Dos años tendrá que esperar una enferma del corazón de la localidad ciudadrealeña de Tomelloso para que la Sanidad de Castilla-La Mancha, comunidad presidida por la secretaria general del PP, María Dolores Cospedal, le realice un ecocardio para detectar posibles anomalías coronarias, según la cita enviada a la paciente y a la que ha tenido acceso ELPLURAL.COM. La mujer, en declaraciones a este periódico, ha mostrado su indignación y anuncia, además de la preceptiva reclamación, acciones legales para “defender mis derechos”, añade, “lo que está claro es que no me voy a quedar cruzada de brazos”. Y tanto, cualquiera en su situación iría al juzgado de guardia para dar cuenta de la citación: 12 de enero de 2017. Y no es broma. Y como prueba de lo dicho aquí está el documento.

Y un año para un holter
Pero aquí no queda el esperpento auspiciado por el polémico consejero de Sanidad de Castilla-La Mancha, José Ignacio Echániz. Todavía hay más. La paciente, “con antecedentes familiares y con arritmias que me tienen muy preocupada”, dice, necesita también durante 24 horas estar conectada a un holter, un dispositivo de grabación que lee la frecuencia y el ritmo cardiaco. Tiene una banda de sujeción que se lleva sobre el hombro o alrededor de la cintura. Funciona con pilas y dispone de una casete de tamaño normal, muy similar a las que se utilizan en los reproductores de cintas de audio. Pues bien, algo tan básico y necesario para prevenir males mayores, ha sido diagnosticado a la misma paciente, pero no podrá disponer del aparato hasta enero de 2016, un año más tarde que lo aconsejado por los especialistas.

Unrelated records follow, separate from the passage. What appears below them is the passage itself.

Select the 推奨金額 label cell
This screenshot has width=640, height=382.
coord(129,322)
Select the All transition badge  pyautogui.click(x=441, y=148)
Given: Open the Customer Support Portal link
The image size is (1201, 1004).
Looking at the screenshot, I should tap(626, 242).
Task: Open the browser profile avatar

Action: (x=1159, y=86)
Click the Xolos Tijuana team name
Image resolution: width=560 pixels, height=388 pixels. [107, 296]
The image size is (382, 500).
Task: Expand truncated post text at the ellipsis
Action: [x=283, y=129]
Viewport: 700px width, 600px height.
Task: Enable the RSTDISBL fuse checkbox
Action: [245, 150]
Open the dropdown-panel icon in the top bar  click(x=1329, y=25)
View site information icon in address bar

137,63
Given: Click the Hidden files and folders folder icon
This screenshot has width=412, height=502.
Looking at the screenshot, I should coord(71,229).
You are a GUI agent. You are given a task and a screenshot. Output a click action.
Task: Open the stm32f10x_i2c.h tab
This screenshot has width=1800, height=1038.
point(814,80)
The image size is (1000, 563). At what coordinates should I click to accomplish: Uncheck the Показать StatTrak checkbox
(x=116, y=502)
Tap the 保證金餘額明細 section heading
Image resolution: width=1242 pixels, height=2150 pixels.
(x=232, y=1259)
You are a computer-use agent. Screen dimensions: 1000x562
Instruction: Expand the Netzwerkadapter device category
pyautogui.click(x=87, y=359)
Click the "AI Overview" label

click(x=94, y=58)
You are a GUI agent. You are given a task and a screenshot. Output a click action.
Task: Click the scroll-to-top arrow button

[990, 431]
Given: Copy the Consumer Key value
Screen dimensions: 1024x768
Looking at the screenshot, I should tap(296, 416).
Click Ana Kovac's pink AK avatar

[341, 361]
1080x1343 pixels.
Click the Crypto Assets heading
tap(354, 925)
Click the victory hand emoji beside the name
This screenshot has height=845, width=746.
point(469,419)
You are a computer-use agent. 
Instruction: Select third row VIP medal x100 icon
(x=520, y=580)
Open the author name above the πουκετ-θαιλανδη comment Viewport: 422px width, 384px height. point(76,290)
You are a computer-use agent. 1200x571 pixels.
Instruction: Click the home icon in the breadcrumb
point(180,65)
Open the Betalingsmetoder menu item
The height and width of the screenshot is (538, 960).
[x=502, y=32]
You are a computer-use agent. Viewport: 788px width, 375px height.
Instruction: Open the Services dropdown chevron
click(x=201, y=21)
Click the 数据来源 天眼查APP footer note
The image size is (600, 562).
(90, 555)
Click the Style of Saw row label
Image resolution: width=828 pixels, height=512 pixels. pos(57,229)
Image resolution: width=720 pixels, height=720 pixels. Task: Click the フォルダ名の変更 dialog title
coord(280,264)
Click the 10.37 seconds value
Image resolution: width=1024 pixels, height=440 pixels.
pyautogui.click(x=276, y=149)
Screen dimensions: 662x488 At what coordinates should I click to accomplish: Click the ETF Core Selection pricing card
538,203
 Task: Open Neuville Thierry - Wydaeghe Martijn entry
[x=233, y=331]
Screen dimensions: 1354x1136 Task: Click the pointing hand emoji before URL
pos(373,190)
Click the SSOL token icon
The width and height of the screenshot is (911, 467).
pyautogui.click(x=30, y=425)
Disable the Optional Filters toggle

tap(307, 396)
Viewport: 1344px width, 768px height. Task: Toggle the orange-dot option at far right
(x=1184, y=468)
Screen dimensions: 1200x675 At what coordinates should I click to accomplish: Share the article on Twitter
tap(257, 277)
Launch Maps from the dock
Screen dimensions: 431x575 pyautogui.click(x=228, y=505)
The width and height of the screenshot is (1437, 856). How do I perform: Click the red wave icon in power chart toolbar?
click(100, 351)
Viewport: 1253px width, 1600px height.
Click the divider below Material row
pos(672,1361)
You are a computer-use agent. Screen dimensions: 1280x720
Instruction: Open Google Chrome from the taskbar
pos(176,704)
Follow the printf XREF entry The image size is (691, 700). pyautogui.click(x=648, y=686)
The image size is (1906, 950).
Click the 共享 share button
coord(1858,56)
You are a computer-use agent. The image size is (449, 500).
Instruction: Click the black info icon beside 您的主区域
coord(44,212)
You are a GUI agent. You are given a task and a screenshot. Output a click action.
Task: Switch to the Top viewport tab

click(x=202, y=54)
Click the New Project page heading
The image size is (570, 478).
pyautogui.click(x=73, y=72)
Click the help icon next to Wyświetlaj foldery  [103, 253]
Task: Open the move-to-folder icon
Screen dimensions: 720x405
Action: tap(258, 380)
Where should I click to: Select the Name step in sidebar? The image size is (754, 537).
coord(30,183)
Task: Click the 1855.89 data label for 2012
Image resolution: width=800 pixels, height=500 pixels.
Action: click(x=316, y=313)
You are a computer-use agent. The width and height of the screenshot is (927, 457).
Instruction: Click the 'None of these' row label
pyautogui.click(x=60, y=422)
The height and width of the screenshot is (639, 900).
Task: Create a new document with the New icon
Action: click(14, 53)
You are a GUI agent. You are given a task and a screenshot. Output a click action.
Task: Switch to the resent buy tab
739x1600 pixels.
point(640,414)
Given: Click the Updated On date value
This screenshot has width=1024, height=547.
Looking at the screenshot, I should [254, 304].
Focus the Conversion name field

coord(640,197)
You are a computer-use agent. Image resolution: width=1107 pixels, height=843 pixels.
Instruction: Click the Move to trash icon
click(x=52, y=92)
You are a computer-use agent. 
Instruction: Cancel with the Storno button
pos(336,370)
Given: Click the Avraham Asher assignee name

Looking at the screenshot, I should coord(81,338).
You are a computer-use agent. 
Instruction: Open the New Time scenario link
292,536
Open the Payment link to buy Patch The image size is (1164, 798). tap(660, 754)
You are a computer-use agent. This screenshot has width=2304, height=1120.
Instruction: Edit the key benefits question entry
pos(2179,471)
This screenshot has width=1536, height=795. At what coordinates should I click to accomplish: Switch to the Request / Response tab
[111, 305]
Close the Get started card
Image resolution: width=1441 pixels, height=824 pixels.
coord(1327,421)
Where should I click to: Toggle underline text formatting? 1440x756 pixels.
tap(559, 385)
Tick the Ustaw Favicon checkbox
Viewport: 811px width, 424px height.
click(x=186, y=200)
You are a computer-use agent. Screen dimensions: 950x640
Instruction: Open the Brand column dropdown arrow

Contratos por días o por meses
Y es que el hospital de Tomelloso, otrora centro de referencia regional y orgullo de la comarca por su excelente funcionamiento, está siendo desmantelado por el Gobierno de Cospedal, toda vez que vio frustradas sus intenciones de privatizarlo en 2011 al no encontrar comprador que quisiera hacerse cargo de sus instalaciones. En este sentido, fuentes del centro reconocían a esta redacción que el hospital ha estado “cuatro meses sin cardiólogo, ya que los profesionales no aguatan y sE marchan despavoridos”. Y a los que no les queda más remedio que “aguantar sufren una inusitada precariedad laboral y firman contratos por días o por meses, como la actual titular del departamento, cuyo contrato vence el 31 de enero”, agregan, “ahora falta saber si se lo renuevan o, por el contrario, esta profesional decide seguir los pasos de sus antecesores y abandonar el hospital”.

El silencio del alcalde del PP
“Quien sí se cruza de brazos y mira para otro lado mientras que sus administrados sufren las consecuencias de los salvajes recortes y del desmantelamiento del hospital, no es otro que el alcalde de Tomelloso”, el “popular” Carlos Cotillas, mano derecha de Cospedal en Ciudad Real. “No en vano preside el PP en la provincia y es, además, senador del mismo partido”, concretan las mismas fuentes, que lamentan la indiferencia del regidor tomellosero y su inanición a la hora de dar respuesta a las muchas deficiencias del hospital, “donde se les pide a los enfermos que no ensucien las sábanas porque ni hay para reponer ni personal que las reponga”, concretan.

La insólita posición del Defensor del Paciente
Mientras tanto, mientras que los pacientes en Castilla-La Mancha sufren en sus cuerpos el desmantelamiento de la sanidad, con plantas cerradas y cientos de camas clausuradas; con interminables listas de espera y saturación de las urgencias hospitalarias (con muertos incluidos al no ser atendidos por falta de personal), los responsables del Defensor del Paciente se limitan a intimidar al líder del PSOE de Castilla-La Mancha, Emiliano García-Page, por su intención si llega a la Presidencia castellano-manchega el próximo mes de mayo de montar una oficina independiente que defienda los intereses de los pacientes, amenazándole con ir a los tribunales pues entienden que dicho organismo ya existe, aunque en Castilla-La Mancha es como si no hubiera, pues esta oficina ha demostrado a lo largo de los últimos tres años estar más cerca de la Administración que de los intereses de los usuarios.